**Task goal:**
If a line in the data below holds the word "chevron", copy it.

**Given information:**
════════════════
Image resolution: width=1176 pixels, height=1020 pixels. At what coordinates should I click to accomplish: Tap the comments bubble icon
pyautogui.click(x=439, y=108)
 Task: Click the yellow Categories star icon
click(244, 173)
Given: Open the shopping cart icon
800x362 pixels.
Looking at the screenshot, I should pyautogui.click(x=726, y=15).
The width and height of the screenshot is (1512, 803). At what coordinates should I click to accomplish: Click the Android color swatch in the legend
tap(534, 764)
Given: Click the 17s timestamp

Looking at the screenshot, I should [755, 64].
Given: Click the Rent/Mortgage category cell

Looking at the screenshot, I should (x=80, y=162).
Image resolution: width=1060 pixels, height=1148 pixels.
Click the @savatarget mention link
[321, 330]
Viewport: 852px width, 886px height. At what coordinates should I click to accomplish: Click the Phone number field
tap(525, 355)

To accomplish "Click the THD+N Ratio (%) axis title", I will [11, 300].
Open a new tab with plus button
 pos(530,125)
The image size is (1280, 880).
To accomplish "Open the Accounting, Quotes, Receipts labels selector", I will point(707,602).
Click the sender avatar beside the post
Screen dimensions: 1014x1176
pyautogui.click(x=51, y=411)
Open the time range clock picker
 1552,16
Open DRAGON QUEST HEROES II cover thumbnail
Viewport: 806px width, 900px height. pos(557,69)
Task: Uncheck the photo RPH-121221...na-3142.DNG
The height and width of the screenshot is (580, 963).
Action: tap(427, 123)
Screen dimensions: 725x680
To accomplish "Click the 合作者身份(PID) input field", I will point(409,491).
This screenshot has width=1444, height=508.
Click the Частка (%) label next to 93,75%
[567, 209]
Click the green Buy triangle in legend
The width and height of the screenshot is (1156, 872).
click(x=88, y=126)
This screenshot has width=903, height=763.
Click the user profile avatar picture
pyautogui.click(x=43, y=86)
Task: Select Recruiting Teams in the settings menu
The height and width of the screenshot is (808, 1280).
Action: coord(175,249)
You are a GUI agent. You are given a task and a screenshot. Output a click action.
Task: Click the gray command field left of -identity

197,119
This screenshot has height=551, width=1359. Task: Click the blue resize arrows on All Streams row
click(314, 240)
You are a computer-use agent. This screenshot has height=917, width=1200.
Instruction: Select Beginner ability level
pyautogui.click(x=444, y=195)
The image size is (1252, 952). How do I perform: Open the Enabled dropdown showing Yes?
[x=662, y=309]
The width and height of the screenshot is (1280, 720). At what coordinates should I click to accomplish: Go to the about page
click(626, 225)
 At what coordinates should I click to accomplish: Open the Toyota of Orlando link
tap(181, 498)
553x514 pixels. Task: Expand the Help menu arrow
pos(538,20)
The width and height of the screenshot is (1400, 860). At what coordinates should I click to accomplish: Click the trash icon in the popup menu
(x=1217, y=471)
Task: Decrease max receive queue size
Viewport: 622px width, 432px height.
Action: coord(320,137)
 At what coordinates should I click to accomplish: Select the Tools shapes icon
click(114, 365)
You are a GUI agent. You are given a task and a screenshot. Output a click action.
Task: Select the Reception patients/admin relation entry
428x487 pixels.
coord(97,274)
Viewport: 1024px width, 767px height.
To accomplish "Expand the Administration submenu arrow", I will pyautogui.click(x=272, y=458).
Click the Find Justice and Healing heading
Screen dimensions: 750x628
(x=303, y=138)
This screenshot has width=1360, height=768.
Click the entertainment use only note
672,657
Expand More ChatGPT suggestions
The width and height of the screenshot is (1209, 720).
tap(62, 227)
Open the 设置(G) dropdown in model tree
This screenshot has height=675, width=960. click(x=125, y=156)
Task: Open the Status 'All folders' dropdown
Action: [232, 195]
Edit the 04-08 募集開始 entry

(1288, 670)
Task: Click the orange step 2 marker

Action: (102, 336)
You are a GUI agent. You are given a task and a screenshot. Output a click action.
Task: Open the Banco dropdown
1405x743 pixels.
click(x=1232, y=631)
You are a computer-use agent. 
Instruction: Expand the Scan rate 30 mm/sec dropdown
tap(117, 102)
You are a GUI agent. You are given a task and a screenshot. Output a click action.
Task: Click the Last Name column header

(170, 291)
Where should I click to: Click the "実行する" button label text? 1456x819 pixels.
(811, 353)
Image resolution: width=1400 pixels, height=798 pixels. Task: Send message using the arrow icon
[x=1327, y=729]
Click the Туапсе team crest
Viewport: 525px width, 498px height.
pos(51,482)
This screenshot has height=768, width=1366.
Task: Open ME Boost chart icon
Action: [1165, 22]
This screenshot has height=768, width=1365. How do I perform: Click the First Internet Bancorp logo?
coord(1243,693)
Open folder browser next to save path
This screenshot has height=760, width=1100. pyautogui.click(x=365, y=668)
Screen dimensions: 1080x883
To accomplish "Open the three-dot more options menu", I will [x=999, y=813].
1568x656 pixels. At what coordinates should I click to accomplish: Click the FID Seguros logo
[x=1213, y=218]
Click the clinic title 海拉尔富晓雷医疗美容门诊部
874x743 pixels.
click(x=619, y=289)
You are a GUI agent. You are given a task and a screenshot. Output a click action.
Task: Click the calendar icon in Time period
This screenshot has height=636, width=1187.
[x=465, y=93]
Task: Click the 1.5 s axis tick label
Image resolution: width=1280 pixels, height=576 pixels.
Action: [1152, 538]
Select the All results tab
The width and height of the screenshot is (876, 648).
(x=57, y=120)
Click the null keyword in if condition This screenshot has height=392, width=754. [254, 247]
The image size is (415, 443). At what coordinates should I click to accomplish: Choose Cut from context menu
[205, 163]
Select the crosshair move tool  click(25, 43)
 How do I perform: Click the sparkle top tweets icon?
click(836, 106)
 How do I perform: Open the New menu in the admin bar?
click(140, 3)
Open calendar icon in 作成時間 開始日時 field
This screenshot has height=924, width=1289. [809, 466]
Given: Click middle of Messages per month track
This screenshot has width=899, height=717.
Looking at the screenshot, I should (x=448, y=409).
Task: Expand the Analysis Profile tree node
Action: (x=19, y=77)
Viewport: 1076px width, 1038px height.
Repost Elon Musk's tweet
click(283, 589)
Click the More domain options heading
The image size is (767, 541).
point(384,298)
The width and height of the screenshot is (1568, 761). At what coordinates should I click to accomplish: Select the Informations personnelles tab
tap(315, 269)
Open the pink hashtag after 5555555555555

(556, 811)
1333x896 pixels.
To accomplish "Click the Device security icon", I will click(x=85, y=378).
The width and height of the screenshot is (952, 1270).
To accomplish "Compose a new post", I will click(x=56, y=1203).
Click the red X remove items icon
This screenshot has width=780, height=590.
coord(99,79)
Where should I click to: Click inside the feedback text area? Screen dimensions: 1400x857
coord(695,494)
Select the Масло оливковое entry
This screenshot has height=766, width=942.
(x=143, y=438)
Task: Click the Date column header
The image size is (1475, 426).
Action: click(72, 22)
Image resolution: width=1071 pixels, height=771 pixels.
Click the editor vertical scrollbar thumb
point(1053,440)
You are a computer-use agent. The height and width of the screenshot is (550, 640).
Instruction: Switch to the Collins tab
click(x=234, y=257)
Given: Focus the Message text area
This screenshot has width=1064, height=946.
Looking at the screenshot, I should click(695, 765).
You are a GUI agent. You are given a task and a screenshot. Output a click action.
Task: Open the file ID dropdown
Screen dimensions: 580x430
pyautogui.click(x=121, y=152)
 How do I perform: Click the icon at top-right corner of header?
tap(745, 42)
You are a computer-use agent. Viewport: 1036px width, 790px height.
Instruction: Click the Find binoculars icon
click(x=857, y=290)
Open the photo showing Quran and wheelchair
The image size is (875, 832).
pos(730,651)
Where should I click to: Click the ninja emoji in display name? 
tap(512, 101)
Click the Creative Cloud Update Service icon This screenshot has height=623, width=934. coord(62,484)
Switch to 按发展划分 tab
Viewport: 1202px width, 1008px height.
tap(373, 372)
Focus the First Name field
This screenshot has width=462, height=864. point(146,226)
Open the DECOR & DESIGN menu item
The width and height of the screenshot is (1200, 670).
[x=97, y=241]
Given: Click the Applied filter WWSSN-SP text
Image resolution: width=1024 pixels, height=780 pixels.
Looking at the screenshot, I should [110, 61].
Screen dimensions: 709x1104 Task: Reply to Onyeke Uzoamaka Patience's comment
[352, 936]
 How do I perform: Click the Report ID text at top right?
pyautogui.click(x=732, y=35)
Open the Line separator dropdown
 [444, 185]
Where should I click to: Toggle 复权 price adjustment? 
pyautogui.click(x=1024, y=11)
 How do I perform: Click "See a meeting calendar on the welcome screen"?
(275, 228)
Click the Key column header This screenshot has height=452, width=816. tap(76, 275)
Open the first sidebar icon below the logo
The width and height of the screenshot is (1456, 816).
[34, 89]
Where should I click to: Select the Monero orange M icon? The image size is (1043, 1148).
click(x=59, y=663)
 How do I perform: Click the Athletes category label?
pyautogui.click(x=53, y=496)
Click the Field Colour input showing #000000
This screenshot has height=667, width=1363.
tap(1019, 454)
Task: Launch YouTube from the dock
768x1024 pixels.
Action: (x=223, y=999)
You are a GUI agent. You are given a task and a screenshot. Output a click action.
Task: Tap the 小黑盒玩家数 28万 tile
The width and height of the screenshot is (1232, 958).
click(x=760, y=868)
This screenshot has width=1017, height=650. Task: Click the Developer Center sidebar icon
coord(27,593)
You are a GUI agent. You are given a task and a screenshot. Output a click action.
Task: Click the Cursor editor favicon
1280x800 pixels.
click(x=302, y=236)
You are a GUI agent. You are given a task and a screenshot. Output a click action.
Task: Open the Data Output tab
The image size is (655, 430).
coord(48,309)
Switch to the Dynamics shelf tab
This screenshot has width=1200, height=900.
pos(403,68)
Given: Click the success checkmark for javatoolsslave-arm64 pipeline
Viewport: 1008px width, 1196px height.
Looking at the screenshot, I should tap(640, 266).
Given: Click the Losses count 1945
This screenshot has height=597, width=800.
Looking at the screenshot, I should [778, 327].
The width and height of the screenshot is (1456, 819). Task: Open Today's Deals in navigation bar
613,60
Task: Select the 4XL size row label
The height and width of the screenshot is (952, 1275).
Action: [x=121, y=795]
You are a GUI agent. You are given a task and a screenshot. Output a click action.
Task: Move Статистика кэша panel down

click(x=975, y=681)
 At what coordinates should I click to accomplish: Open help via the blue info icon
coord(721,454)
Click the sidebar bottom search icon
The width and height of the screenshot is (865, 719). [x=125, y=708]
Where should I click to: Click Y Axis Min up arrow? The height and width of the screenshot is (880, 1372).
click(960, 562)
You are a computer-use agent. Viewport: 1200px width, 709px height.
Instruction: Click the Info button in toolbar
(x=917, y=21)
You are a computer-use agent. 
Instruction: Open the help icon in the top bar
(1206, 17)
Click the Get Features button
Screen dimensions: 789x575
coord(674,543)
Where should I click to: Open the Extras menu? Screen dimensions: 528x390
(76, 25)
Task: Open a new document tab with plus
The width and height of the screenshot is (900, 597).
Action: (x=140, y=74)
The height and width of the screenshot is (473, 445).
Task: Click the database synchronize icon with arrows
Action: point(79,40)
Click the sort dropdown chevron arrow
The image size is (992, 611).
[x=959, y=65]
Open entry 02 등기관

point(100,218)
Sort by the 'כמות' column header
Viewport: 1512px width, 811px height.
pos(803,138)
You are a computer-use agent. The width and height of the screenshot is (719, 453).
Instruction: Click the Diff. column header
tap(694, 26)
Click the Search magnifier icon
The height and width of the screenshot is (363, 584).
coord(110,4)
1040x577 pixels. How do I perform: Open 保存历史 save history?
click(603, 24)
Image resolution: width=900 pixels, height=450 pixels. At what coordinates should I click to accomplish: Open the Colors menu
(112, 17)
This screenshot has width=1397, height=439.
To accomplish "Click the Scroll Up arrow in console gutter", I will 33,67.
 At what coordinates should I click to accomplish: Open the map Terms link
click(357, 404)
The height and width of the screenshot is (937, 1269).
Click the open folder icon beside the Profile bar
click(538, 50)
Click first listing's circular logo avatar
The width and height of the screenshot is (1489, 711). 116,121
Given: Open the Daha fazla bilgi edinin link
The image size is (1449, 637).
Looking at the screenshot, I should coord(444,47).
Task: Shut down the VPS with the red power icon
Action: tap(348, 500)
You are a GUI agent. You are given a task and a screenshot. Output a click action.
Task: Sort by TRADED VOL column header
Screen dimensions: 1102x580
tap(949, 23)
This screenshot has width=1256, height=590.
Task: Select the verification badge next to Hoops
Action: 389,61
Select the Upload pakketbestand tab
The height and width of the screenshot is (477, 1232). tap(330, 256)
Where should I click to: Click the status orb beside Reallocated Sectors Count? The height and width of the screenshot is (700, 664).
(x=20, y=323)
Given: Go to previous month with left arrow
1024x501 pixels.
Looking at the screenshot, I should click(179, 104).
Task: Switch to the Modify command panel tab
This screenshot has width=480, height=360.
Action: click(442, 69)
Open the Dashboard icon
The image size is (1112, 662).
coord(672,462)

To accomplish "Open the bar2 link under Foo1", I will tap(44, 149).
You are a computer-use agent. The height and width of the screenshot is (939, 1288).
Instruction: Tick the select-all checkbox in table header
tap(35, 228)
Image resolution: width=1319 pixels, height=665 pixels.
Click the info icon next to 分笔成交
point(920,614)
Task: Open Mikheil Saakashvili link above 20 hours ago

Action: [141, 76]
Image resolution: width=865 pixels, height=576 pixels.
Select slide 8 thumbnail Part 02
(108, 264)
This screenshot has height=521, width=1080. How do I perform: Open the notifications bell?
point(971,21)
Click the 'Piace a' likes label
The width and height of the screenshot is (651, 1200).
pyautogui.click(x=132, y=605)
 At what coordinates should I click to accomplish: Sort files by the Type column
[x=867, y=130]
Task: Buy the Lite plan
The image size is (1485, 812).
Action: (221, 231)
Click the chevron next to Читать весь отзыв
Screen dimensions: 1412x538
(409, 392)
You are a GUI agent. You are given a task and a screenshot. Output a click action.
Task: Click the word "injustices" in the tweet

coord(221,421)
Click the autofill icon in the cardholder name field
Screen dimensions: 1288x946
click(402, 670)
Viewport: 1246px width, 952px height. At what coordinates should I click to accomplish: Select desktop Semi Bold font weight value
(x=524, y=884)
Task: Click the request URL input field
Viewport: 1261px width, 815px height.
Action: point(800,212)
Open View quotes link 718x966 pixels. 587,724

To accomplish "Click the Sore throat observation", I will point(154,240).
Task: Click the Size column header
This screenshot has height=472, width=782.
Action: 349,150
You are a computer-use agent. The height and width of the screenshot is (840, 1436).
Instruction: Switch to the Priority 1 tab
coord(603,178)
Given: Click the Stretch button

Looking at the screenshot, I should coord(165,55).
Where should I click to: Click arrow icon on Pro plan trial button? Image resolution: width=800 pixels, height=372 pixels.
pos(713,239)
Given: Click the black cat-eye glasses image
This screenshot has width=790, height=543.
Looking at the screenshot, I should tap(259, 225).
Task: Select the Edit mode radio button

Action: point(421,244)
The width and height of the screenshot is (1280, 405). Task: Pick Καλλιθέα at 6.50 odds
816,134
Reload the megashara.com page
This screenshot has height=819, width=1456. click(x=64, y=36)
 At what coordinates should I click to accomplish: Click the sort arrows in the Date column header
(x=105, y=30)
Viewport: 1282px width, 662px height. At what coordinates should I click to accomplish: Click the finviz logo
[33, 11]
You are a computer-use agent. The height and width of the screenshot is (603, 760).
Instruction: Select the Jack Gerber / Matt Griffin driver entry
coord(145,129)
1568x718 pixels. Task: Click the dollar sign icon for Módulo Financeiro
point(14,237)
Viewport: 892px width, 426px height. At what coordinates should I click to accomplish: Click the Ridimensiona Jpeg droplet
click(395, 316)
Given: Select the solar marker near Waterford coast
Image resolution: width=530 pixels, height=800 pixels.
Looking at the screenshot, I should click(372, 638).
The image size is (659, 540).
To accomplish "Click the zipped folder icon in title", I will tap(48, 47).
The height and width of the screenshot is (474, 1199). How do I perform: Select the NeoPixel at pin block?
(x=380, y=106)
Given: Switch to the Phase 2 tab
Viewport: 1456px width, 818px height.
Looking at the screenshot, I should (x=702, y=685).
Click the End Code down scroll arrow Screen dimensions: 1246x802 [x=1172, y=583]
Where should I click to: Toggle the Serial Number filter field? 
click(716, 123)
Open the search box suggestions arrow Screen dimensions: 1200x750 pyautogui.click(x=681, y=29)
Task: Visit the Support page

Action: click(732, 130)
════════════════
**Result for this task:**
Click the sort dropdown chevron arrow
Click the chevron next to Читать весь отзыв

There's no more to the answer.